• Raw data:
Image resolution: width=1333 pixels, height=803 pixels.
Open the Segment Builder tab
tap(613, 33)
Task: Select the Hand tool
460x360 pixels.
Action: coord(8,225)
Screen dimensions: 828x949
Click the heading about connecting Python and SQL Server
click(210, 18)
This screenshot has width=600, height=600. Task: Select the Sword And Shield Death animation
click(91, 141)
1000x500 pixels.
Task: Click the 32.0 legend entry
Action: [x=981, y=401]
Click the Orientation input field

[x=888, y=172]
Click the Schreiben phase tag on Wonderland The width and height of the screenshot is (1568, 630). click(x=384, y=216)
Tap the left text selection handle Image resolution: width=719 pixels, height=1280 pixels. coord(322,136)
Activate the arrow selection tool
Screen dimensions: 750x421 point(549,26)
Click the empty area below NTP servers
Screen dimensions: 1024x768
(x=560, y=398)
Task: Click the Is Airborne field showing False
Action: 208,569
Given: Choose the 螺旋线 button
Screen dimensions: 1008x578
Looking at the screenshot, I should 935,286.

• Aim of the task: Nothing should appear in the answer except the lines from the one containing "Tap the left" to the end of the data above, reproduced exactly.

• Solved exercise:
Tap the left text selection handle Image resolution: width=719 pixels, height=1280 pixels. coord(322,136)
Activate the arrow selection tool
Screen dimensions: 750x421 point(549,26)
Click the empty area below NTP servers
Screen dimensions: 1024x768
(x=560, y=398)
Task: Click the Is Airborne field showing False
Action: 208,569
Given: Choose the 螺旋线 button
Screen dimensions: 1008x578
Looking at the screenshot, I should 935,286.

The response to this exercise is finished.